Examples 3 to 6 A polyparaxylylene vapor deposition film was formed on the cellulose ester circular flat membrane filter having a diameter of 47 mm used in Example 1 under the following vapor deposition conditions by changing the amount of raw material dimer. .

Deposition conditions: Vapority: 1.3 Pa (10 ⁻² Torr) Sublimation temperature: 120 ° C. Pyrolysis temperature: 690 ° C. Condensation polymerization temperature: Room temperature Polymer structure: No. 5 Dimer amount: As shown in Table 3

The results are shown in Table 3.

[0036]

[Table 3]

INDUSTRIAL APPLICABILITY In the present invention, the pore size can be easily reduced by vapor-depositing polyparaxylylene on a porous filter which does not require storage in a wet state or a state in which oils and fats such as glycerin are applied. it can.

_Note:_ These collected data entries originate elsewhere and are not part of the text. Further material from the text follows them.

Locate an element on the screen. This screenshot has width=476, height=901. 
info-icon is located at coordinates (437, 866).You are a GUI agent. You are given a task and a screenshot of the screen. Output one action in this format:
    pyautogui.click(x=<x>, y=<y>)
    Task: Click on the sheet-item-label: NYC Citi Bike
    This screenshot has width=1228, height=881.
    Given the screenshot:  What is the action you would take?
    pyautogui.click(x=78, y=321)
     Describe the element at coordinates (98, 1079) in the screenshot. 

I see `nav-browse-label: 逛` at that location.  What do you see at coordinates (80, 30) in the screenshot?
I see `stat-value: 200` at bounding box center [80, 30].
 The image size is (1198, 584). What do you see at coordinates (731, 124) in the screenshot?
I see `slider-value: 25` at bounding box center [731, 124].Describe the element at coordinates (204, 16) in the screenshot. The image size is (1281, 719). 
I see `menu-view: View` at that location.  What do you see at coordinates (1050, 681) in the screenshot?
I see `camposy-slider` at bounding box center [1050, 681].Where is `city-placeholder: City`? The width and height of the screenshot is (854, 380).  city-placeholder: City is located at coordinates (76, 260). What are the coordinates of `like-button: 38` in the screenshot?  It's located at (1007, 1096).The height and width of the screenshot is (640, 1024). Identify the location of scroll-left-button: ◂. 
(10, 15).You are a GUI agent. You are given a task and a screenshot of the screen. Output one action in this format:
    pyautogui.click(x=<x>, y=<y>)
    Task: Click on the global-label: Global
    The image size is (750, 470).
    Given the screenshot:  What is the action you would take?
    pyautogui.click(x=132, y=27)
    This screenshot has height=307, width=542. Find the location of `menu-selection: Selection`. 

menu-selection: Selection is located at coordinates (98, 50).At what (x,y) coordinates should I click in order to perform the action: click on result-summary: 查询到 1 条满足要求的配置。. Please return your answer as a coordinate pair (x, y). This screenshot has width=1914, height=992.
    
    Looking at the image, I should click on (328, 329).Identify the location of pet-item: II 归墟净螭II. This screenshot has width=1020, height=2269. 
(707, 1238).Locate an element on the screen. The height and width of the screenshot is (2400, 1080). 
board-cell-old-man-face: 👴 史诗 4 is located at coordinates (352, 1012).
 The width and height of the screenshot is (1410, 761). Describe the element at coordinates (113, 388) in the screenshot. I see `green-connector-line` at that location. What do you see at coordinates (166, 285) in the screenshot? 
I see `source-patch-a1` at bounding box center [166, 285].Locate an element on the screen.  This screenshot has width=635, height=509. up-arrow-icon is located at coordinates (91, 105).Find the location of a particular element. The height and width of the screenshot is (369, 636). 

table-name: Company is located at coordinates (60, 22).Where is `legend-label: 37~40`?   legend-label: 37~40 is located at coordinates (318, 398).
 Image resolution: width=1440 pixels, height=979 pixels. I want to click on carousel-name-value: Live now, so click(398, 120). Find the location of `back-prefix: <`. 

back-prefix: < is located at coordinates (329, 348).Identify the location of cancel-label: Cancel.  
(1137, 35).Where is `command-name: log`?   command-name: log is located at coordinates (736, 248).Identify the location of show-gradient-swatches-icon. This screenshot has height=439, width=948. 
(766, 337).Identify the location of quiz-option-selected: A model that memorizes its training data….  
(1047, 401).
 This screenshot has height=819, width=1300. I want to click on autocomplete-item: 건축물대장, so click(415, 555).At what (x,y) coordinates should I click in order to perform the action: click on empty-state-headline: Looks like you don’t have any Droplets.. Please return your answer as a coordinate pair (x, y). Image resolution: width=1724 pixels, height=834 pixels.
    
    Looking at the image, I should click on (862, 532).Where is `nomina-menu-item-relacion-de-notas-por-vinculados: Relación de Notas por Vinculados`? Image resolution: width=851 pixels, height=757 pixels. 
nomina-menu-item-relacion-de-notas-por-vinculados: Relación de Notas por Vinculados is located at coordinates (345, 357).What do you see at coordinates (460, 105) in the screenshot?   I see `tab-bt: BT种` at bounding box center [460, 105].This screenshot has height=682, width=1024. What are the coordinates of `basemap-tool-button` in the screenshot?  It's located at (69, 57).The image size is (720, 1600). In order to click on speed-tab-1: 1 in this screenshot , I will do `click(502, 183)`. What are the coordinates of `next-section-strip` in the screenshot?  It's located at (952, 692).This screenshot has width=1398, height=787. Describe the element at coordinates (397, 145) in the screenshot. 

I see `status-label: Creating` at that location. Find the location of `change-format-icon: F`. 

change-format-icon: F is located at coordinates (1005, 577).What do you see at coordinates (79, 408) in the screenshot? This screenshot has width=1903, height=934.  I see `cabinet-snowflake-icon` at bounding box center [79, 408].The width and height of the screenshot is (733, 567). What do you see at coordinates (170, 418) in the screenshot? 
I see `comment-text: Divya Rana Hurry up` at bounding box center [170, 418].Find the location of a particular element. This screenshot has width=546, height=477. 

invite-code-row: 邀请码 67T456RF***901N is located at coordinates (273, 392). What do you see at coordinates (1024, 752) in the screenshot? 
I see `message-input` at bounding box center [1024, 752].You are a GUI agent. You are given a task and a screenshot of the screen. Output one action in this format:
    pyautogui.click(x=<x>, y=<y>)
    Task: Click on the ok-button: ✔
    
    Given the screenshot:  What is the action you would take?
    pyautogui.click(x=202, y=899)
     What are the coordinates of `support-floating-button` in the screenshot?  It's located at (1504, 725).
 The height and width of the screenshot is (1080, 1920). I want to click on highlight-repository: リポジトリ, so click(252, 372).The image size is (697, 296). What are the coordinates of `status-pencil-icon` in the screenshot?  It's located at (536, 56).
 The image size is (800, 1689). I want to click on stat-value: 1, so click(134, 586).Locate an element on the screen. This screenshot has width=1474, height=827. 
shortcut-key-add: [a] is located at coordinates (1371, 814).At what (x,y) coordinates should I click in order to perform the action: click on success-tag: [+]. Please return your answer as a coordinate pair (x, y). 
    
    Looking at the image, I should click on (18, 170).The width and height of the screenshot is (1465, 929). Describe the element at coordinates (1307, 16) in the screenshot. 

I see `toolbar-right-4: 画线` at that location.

Further, since the film thickness of the polyparaxylylene deposited on the adhered surface of the porous filter is uniform, it is possible to secure a uniform and stable pore size by controlling the deposition amount.

[Brief description of drawings]

FIG. 1 is a schematic enlarged cross-sectional view of a surface layer of a porous body according to a conventional processing method.

FIG. 2 is a schematic enlarged cross-sectional view of a surface layer of a porous body according to the present invention.

FIG. 3 is a schematic cross-sectional view of a porous body according to the present invention.

[Explanation of symbols]

 1 Porous Body Passage 2 Porous Body 3a, 3b Coating Layer on the Surface of Porous Body

Claims (1)

[Claims] 1. A filter characterized by depositing polyparaxylylene on the surface of a porous filter.